The mechanisms by which hepatocytes regulate their cell numbers in culture have been examined. We found that when murine hepatocytes were cultured at an overconfluent stage, the number of viable cells were reduced to that of the confluent stage 48 h later by cell death. Cell death was accompanied by LDH release, and it was observed only in primary cultured hepatocytes but not in hepatoma cells. Genomic DNA analysis using electrophoresis showed that DNA fragmentation, a biochemical hallmark of apoptosis, was induced in superconfluent cultures of hepatocytes in a cell-density-dependent fashion, but not in pre-confluent cells. DNA fragmentation was rapidly induced 2 h after the beginning of the in vitro culture and continued up to 24 h later. Flow cytometry analysis demonstrated that the nuclei from the hepatocytes in a high density culture were condensed and that the DNA content was reduced. These data suggest that the mechanism of cell death is apoptosis. The DNA fragmentation seen in the high density hepatocyte culture was not observed in hepatoma cell lines. Moreover, apoptosis was induced in hepatocytes of MRL/lpr mice, suggesting that the Fas antigen was not involved in the apoptotic process.
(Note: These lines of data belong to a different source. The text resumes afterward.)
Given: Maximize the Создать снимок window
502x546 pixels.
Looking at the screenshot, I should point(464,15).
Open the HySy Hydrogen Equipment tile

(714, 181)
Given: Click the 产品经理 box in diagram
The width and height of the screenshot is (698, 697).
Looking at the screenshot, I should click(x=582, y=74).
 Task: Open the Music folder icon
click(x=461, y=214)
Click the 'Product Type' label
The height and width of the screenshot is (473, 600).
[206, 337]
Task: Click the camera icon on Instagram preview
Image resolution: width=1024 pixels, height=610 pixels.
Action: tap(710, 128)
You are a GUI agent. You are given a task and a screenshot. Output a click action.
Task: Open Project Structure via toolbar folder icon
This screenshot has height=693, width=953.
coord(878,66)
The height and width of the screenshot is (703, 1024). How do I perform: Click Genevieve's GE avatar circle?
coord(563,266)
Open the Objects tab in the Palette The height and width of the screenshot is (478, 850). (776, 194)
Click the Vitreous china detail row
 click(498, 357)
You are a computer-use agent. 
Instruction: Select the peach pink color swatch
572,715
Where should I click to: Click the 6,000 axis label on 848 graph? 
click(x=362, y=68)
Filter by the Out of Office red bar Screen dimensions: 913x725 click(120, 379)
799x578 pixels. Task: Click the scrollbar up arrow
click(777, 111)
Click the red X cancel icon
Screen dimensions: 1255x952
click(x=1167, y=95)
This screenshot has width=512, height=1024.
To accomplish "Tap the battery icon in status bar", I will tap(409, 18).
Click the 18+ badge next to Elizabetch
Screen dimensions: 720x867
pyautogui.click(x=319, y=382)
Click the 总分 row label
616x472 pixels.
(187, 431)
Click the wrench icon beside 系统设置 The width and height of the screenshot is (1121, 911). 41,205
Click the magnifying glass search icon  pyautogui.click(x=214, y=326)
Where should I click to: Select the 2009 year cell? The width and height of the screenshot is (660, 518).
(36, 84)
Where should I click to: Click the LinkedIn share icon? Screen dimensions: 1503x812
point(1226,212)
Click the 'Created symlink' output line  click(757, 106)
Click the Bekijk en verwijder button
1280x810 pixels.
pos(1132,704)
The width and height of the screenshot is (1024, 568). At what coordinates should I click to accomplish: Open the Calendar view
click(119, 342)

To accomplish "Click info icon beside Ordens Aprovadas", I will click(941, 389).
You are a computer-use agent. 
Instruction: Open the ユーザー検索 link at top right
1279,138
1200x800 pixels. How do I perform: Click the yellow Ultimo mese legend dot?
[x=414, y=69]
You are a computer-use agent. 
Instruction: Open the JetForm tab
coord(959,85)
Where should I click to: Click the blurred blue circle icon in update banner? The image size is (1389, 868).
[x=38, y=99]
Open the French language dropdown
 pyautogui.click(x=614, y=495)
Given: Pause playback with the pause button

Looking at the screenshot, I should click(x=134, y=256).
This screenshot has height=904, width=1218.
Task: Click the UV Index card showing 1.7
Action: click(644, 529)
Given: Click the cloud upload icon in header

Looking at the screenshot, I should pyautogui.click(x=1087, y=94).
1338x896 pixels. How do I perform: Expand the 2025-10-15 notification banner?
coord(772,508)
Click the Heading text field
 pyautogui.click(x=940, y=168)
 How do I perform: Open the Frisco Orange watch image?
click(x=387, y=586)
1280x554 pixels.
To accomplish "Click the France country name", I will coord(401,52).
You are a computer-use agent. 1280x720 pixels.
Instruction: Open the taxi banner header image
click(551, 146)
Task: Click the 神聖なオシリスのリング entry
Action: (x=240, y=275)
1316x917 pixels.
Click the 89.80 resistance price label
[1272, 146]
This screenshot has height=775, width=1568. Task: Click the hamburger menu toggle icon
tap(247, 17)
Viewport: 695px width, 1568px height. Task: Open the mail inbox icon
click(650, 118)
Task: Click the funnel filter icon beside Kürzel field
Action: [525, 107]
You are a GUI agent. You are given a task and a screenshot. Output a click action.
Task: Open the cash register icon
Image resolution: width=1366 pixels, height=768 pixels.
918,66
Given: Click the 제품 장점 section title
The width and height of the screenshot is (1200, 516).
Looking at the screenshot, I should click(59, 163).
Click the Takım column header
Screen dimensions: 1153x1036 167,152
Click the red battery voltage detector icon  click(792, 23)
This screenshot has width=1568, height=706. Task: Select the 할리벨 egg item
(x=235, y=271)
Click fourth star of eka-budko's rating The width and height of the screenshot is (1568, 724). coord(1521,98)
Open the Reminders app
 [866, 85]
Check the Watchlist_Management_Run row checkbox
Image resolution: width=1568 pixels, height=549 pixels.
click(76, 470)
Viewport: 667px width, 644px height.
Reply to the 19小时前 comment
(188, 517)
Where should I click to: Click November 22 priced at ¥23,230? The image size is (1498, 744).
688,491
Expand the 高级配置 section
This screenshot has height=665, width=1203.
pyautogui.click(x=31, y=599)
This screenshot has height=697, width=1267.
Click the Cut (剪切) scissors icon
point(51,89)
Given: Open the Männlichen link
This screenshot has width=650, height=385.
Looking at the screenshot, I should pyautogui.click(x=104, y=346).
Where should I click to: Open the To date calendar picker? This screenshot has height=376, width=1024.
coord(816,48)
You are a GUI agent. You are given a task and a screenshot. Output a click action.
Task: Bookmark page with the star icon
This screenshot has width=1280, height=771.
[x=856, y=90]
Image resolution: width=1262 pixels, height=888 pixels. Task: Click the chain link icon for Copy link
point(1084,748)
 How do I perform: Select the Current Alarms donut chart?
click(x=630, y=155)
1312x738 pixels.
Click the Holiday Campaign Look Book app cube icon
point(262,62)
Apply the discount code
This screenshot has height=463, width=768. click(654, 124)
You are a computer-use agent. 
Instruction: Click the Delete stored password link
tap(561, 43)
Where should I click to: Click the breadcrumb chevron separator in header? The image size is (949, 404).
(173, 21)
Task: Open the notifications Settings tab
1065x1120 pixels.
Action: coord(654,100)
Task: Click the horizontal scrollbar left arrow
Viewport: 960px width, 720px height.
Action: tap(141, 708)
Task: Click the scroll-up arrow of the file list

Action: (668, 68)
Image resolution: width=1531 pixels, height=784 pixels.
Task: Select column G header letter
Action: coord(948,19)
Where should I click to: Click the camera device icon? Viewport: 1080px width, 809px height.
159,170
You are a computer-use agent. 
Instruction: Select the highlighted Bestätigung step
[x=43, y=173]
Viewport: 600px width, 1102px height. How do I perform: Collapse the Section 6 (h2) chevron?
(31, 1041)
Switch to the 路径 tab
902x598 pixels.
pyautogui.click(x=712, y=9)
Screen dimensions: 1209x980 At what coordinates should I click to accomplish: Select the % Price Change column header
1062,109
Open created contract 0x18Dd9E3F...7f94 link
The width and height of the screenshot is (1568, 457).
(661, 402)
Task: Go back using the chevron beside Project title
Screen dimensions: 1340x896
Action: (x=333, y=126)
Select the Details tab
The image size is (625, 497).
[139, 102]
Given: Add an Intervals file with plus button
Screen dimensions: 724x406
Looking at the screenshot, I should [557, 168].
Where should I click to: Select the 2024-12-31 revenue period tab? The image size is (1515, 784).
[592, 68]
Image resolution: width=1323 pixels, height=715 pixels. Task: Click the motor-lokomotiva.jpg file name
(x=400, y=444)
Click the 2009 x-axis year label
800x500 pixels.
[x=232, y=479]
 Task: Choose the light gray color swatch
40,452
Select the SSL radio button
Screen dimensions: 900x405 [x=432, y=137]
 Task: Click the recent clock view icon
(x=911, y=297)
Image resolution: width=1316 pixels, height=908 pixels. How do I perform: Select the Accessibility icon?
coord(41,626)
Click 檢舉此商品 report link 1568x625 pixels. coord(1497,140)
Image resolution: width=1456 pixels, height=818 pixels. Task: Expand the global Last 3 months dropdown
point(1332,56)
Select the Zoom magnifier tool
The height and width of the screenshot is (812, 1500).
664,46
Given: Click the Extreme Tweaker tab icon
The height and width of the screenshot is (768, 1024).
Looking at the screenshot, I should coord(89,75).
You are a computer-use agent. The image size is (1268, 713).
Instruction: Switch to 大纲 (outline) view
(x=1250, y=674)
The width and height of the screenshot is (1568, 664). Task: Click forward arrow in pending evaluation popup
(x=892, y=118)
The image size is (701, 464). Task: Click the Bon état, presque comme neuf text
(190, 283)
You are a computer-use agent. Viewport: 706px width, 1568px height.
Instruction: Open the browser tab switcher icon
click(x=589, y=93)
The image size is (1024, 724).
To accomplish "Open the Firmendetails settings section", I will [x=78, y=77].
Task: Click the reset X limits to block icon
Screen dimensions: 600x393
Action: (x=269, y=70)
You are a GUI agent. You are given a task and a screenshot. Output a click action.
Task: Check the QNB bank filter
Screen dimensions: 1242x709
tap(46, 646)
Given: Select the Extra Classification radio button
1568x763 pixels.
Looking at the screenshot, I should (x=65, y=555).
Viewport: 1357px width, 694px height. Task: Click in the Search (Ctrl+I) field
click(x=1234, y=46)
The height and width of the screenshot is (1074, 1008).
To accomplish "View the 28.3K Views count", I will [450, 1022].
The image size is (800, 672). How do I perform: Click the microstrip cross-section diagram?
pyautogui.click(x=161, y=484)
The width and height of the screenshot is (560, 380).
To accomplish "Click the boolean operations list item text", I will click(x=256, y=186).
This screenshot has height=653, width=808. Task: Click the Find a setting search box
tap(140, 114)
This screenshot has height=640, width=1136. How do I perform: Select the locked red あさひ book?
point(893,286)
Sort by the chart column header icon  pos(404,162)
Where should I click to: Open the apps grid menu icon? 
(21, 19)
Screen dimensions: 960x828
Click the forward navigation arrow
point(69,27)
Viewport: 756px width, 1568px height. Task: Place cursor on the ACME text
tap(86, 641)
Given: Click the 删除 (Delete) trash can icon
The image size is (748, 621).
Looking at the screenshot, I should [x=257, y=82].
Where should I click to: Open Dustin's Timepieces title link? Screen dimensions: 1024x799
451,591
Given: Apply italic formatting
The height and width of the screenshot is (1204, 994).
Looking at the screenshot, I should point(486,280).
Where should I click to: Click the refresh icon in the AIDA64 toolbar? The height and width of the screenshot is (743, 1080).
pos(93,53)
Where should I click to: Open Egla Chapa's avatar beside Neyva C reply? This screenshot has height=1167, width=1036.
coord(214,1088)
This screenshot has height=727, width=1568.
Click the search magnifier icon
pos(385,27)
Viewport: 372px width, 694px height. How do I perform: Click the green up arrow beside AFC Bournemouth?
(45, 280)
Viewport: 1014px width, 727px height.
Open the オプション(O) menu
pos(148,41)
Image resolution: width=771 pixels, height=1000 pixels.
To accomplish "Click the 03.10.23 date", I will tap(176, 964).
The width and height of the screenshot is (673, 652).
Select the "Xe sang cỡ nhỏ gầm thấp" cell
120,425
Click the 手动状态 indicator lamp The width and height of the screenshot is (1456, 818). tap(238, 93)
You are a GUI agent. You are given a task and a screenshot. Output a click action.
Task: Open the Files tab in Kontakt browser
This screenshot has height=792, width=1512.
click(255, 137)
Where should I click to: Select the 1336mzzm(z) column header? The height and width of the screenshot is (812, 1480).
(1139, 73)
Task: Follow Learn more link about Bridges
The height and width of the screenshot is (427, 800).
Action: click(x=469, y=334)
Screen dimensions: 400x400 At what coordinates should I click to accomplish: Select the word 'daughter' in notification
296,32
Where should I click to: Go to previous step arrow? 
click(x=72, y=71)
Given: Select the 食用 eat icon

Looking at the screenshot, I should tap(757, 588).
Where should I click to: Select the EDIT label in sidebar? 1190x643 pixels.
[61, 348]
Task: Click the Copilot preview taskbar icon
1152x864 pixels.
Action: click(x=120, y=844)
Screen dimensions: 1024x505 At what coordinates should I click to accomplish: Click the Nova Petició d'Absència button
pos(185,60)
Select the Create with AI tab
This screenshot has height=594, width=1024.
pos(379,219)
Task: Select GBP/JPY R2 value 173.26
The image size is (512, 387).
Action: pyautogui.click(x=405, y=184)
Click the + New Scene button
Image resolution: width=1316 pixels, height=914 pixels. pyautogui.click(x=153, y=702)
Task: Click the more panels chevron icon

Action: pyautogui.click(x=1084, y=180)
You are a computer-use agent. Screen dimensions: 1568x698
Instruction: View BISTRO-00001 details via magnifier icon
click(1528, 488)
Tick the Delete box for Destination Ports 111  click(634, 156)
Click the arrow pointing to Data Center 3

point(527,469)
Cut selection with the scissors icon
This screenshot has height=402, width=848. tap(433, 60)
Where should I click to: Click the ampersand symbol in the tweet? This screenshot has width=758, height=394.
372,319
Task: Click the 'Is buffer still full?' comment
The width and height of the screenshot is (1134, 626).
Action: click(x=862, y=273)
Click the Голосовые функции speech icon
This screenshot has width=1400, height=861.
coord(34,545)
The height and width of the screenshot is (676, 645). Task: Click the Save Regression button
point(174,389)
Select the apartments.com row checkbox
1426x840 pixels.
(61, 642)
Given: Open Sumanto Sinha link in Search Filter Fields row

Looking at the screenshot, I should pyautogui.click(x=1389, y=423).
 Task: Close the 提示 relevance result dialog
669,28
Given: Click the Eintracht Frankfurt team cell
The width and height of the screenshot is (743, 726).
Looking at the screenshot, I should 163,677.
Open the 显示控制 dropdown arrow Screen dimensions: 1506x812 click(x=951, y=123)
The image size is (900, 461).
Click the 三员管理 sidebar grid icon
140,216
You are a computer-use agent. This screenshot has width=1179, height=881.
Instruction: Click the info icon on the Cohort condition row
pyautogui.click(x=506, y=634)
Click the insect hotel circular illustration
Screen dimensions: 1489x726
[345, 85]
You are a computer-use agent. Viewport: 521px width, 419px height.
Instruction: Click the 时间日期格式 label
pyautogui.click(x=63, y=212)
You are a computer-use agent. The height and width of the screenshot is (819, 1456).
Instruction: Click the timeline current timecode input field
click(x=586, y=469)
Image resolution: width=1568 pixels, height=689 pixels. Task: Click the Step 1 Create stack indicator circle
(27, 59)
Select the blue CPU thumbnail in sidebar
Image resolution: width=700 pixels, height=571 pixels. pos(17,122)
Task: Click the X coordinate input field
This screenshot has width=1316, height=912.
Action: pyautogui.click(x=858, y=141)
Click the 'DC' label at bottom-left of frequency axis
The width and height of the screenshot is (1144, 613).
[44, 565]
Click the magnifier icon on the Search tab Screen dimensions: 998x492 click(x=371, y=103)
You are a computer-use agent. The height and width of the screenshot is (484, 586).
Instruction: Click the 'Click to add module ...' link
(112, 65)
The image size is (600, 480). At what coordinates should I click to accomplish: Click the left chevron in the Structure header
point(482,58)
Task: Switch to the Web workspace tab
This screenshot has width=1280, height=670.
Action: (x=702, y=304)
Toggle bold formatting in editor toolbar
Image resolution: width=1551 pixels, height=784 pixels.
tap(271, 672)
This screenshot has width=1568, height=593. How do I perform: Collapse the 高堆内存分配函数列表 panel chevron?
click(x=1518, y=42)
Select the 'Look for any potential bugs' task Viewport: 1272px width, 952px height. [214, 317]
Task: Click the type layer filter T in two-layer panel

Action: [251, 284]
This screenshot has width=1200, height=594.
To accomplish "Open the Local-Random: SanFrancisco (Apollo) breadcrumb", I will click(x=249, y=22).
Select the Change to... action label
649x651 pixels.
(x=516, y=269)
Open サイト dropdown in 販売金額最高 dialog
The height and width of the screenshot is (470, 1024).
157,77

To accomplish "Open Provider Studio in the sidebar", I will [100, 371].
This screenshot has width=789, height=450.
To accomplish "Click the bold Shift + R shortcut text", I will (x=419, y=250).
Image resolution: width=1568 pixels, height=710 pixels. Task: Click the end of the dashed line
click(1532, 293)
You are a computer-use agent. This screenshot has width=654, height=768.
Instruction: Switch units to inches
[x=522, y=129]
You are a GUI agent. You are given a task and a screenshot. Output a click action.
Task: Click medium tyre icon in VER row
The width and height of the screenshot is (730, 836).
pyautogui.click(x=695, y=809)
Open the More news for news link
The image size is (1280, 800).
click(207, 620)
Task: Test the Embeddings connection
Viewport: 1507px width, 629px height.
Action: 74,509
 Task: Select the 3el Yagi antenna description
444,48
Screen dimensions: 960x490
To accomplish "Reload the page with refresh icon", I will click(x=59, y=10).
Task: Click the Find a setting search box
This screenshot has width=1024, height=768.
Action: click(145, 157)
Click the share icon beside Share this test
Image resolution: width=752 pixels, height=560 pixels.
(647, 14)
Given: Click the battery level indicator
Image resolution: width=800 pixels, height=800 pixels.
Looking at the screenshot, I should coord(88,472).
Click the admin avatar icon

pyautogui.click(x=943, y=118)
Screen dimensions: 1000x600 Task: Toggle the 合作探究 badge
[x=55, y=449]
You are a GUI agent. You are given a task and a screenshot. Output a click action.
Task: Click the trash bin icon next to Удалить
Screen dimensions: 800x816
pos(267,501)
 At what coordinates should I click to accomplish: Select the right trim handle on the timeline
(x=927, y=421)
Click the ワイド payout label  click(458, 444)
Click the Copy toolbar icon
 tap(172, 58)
Apoptosis was inhibited by a protein synthesis inhibitor, cycloheximide, and by a calmodulin antagonist, W-7. Taken together, the results indicate that high density culture of murine hepatocytes though not hepatoma cells regulate their cell numbers by an apoptotic mechanism. The apoptosis is dependent on de novo protein synthesis and intracellular calcium metabolism.